◆ **EXERCISE DIRECTIONS**
Give back the exact lines of the material below from the one containing "The height and" through the one containing "The width and height of the screenshot is (964, 636).", and no pictures.

*** Block opens ***

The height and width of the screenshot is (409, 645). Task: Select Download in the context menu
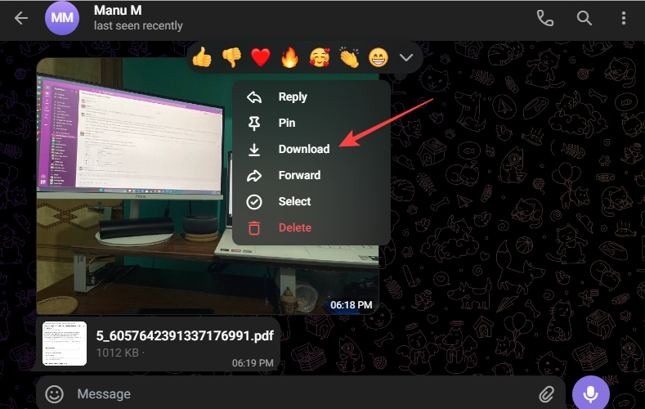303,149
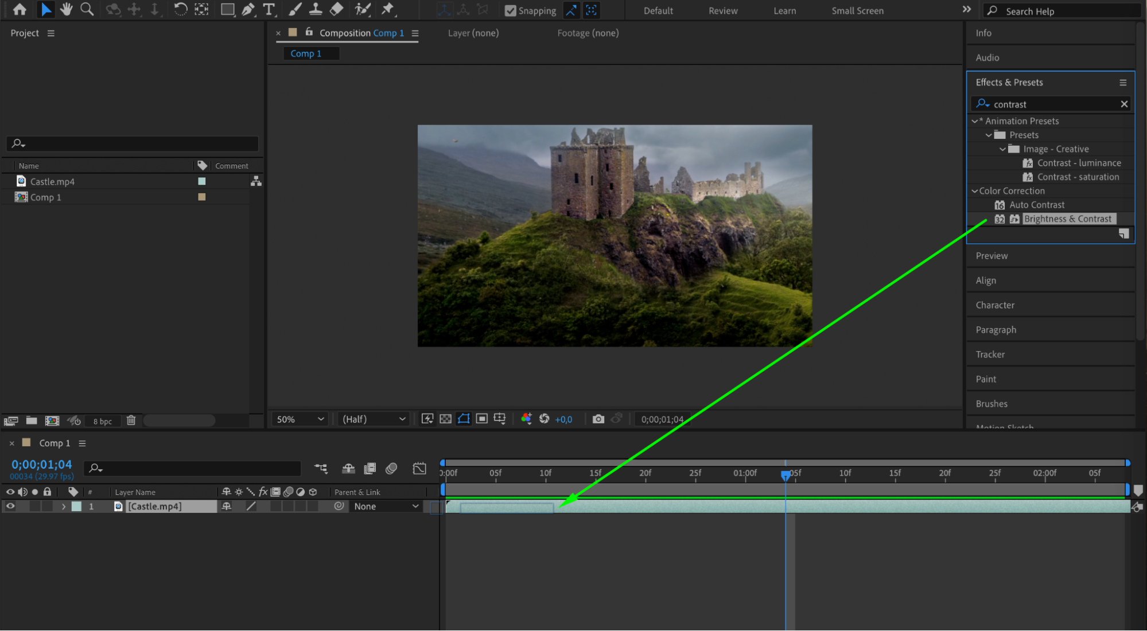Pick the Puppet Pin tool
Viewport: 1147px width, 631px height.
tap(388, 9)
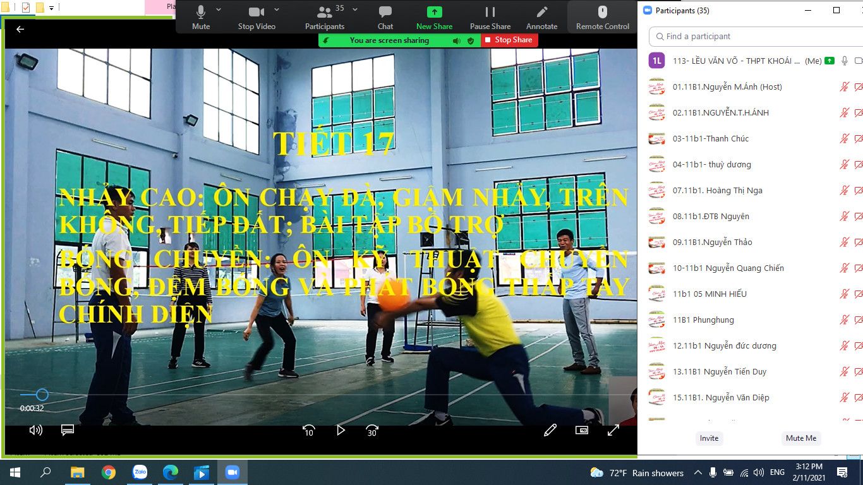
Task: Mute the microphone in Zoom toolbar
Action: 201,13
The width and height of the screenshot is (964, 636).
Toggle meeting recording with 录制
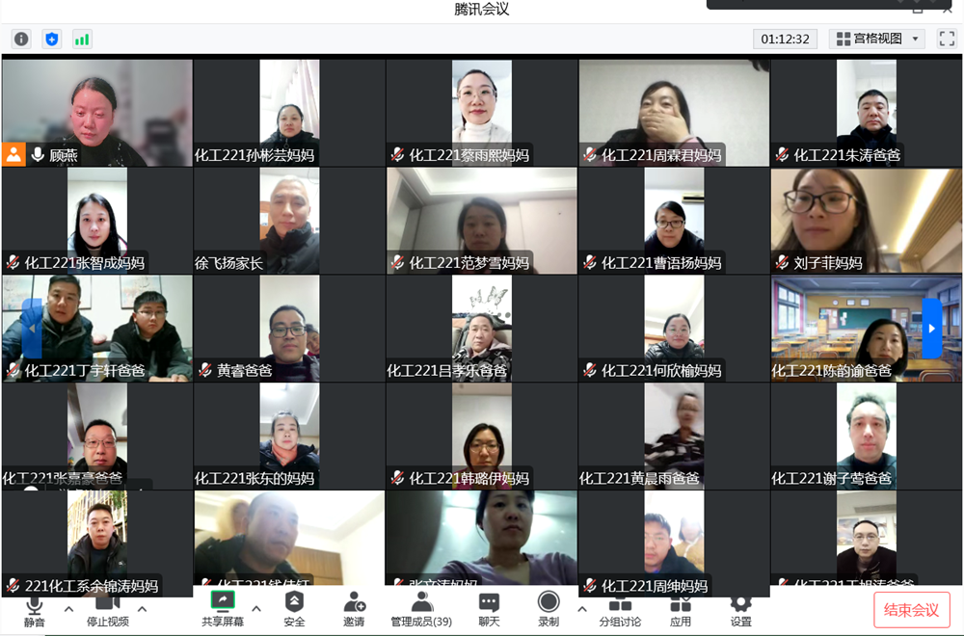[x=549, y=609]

*** Block closes ***
*** Block opens ***

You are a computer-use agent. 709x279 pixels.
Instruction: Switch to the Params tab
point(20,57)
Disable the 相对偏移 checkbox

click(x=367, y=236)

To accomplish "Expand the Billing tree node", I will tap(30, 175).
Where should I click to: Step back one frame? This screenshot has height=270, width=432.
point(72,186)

*** Block closes ***
*** Block opens ***

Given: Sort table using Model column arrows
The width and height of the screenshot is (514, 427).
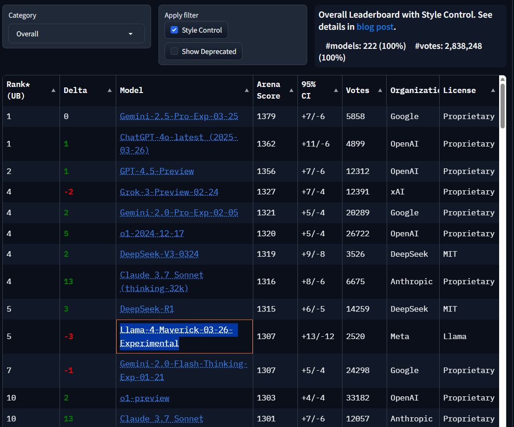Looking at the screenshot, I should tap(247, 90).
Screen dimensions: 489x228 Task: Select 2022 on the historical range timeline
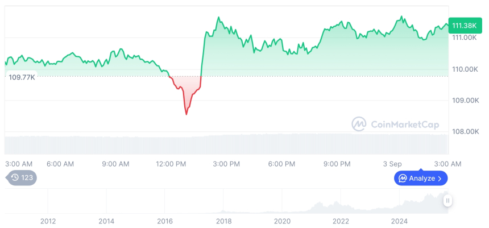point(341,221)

*** Block closes ***

◆ **WORKED SOLUTION**
The height and width of the screenshot is (409, 645). Task: Select Download in the context menu
303,149
Pick the Puppet Pin tool
Viewport: 1147px width, 631px height.
tap(388, 9)
Task: Mute the microphone in Zoom toolbar
Action: 201,13
The width and height of the screenshot is (964, 636).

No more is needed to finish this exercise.